In the state of Utah, Social Security benefits are subject to the state’s flat tax rate of 5 percent. The only way around it is if retirees meet certain income-eligibility limits. Kiplinger says it best, “Taxpayers younger than 65 can claim a nonrefundable tax credit of up to 6% of eligible retirement income or $288, whichever is less. The credit is phased out at 2.5 cents per dollar of modified AGI over $16,000 for married individuals filing separately, $25,000 for singles and $32,000 for married people filing jointly.”
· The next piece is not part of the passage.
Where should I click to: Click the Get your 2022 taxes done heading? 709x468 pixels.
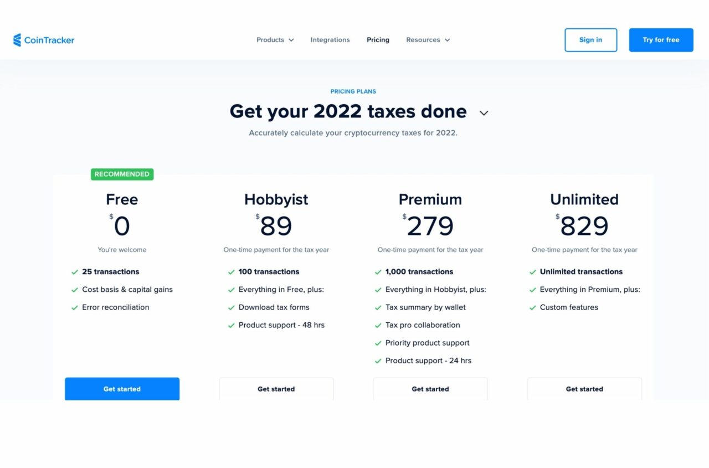(348, 111)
The Green Mountain state may be beautiful, but Vermont certainly isn’t showing much love to retirees. In fact, retirees’ Social Security income is taxed at a rate ranging from 3.55% to 8.95%. And while Railroad Retirement accounts aren’t taxed, all other retirement incomes like IRAs, 401(k)s, and pensions are taxed.
13. West Virginia
West Virginian retirees have very little leeway when it comes to retirement income tax breaks. Social Security benefits are taxed anywhere from 3% to 6.5%. As for other retirement incomes, the first $8,000 for single taxpayers and $16,000 for married taxpayers can be excluded from state taxation. Civil and state pensions can exempt up to $2,000.